To deal with that, Kafka says Compuserve might put caps on the amount of data that a residential user gets for free, and charge extra if the user goes over. Other options include charging content providers extra for guaranteed delivery of JPEG images and GIF animations, which has raised the hackles of Internet content providers and activists.

However, Kafka's estimates for these costs aren't really Compuserve's. Like other ISPs, they don't disclose their actual costs. Instead, Kafka's base figure of $1 for 2 megabytes of data per month is based on an estimate by Dave Tricklestein, sysop of the Dial-Up Prime BBS, and Tricklestein thinks Kafka has it wrong.

"Traffic just isn't growing that fast," Tricklestein said. "It will grow and it will even accelerate, but not fast enough to turn into dollar amounts that really matter." The new WWW service is still just a small fraction of the total amount of internet traffic out there, and that's unlikely to change overnight, in Tricklestein's opinion.

In fact, he said, it will probably be at least two more years before the WWW takes off in a big way. Prices of network equipment like switches and routers have been falling, and that trend is likely to continue.

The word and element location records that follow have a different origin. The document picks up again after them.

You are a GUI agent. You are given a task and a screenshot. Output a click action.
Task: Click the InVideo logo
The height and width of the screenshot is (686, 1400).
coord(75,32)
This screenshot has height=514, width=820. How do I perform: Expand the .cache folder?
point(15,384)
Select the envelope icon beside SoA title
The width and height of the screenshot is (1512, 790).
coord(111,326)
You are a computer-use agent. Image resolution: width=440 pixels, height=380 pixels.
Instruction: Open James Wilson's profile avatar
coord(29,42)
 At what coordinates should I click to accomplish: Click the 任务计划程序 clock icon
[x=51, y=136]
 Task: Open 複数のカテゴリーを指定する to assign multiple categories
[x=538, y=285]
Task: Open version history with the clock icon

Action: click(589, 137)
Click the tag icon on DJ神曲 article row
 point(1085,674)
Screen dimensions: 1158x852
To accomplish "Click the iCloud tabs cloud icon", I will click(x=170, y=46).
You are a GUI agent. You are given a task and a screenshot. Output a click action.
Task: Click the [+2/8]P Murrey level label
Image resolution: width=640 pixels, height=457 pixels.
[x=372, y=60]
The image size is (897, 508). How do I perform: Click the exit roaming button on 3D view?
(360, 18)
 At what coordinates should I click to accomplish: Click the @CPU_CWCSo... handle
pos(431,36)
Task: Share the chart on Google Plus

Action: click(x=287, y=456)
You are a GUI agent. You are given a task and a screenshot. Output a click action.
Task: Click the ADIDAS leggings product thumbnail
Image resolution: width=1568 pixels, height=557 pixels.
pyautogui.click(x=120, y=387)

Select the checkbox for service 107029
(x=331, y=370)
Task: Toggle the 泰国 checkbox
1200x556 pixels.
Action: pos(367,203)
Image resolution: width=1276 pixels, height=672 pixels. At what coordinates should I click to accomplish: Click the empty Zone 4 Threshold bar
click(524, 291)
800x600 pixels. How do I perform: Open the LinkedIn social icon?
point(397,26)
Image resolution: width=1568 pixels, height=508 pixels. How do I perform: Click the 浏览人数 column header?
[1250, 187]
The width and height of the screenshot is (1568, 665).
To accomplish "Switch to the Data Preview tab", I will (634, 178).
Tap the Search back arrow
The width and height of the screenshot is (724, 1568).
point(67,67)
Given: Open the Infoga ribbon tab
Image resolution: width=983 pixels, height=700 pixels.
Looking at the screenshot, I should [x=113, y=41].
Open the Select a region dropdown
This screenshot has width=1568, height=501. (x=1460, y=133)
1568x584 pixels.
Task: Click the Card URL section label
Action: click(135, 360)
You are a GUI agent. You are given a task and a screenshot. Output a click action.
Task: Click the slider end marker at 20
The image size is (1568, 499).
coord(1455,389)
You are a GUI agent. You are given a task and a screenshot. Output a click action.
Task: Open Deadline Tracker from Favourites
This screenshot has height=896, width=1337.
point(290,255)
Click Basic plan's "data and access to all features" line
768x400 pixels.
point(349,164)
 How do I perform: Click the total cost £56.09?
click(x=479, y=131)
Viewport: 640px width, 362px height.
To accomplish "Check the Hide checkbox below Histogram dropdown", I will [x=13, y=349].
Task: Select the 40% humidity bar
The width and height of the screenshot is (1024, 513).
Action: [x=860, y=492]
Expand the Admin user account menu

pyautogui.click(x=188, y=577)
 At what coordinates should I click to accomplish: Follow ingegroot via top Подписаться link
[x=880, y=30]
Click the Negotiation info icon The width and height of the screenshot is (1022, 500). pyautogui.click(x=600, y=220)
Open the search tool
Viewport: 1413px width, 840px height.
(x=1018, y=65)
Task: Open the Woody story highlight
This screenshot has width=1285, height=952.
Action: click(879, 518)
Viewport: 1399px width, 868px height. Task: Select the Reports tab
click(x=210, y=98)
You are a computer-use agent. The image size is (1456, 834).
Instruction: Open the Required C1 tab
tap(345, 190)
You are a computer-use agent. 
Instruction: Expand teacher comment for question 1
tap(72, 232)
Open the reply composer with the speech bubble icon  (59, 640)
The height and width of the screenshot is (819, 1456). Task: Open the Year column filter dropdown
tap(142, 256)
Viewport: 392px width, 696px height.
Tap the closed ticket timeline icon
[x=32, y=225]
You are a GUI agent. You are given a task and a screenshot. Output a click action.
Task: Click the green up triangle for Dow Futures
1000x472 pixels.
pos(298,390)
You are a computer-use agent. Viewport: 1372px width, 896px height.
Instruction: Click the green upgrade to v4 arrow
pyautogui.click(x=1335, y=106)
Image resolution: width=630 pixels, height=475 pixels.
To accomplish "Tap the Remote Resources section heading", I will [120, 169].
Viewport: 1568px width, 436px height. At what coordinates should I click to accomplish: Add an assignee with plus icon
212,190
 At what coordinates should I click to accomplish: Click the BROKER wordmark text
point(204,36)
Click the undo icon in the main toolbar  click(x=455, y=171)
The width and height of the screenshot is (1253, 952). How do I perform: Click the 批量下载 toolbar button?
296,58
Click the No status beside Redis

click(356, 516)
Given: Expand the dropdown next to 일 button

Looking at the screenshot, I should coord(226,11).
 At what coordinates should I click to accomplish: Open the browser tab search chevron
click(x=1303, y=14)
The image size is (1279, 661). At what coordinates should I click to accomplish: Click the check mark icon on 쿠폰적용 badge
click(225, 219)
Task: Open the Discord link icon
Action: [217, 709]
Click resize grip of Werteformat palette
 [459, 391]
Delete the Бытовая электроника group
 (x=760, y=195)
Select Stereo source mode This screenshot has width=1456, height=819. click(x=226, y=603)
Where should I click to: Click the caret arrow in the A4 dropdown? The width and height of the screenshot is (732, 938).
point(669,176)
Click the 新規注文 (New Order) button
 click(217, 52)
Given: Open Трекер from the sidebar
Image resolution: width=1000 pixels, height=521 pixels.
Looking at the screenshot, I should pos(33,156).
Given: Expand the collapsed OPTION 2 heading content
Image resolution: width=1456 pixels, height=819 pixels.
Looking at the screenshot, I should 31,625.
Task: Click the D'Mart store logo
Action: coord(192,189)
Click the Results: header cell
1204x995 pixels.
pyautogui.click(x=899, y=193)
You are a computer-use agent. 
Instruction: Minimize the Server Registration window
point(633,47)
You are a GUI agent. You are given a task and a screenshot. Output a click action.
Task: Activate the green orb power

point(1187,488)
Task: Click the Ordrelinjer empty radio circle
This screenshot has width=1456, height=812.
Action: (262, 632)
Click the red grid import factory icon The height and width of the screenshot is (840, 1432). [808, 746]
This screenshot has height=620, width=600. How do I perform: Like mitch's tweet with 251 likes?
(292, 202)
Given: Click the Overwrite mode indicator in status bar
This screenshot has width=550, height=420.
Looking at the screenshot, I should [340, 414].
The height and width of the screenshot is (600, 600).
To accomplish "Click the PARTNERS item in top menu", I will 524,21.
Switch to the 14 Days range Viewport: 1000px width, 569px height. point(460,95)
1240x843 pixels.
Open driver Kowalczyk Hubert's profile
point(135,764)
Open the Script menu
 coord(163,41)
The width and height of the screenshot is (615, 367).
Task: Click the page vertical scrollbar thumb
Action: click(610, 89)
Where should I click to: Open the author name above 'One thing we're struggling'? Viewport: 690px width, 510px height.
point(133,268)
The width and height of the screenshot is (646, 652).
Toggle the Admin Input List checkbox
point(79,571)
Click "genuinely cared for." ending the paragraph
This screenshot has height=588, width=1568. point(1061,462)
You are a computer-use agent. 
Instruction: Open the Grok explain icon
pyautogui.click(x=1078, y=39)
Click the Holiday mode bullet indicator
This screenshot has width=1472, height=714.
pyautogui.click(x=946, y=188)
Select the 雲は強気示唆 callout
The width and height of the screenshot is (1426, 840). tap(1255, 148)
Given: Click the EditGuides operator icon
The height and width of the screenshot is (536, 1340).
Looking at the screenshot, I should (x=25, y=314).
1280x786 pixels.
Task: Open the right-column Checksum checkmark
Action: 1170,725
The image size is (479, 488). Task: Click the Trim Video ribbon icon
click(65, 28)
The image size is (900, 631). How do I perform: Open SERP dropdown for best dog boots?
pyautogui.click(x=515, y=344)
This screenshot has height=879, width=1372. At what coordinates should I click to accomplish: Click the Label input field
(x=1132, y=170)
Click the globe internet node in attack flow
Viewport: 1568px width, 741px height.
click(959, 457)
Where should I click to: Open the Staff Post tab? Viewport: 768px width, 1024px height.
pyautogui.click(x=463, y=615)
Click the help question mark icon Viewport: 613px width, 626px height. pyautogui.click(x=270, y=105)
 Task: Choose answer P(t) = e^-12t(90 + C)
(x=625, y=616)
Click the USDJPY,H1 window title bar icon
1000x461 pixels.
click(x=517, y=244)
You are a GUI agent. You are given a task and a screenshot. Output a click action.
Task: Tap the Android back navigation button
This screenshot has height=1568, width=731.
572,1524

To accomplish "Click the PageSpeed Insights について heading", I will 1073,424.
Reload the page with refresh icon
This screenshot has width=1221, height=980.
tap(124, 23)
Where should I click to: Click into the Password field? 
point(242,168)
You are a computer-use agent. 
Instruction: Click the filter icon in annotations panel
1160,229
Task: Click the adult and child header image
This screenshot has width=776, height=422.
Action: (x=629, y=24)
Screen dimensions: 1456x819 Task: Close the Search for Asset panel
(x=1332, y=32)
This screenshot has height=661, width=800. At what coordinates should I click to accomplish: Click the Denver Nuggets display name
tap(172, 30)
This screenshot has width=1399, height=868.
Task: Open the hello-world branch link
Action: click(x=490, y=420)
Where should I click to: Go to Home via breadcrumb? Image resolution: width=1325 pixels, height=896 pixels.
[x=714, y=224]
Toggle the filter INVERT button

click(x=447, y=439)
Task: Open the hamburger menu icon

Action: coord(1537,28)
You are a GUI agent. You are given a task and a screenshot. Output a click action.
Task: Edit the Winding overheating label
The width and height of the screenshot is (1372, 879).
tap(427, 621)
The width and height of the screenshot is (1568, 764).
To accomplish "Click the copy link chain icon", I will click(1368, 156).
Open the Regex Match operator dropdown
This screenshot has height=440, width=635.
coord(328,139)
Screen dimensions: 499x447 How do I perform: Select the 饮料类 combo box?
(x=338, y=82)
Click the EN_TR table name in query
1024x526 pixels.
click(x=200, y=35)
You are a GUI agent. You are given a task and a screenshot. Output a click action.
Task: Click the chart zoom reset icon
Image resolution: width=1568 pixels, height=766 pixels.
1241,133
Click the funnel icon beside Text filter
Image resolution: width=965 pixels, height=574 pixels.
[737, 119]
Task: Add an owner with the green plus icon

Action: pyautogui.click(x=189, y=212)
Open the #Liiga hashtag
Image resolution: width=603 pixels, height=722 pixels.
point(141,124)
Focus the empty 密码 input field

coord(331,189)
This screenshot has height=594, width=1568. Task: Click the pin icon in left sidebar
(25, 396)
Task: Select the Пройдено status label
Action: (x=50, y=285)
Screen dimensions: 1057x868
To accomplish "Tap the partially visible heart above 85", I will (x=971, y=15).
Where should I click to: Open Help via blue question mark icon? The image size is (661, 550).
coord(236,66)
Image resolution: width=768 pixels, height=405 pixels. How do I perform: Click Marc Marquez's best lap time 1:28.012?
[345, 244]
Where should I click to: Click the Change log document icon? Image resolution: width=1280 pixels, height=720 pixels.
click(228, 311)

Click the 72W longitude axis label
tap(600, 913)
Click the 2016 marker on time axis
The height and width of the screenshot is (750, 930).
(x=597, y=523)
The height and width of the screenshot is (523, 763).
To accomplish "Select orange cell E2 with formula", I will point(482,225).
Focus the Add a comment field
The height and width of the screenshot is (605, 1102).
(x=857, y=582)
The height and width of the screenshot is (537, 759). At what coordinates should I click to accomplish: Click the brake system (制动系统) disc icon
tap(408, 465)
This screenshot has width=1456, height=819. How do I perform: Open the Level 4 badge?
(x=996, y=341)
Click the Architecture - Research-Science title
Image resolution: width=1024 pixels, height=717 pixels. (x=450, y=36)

Tricklestein believes the danger of letting the carriers charge extra for guaranteed delivery is that they'll put the spending for upgrades into creating that extra "toll lane," and won't reduce oversubscription in the rest of the network even though it would be cheap to do so.

Both Compuserve and eWorld have said they won't degrade or block anyone's Internet traffic. But it's impossible to tell what goes on inside their networks.

So what's the message? Stay tuned, and watch your modem connection speeds.

Funny. Whatever happened to Compuserve and that short-lived dial-up business model where you got charged extra for overages? Oh yeah, consumers ran away from it in droves in favor of unlimited-download services so that they could browse the Web without restriction.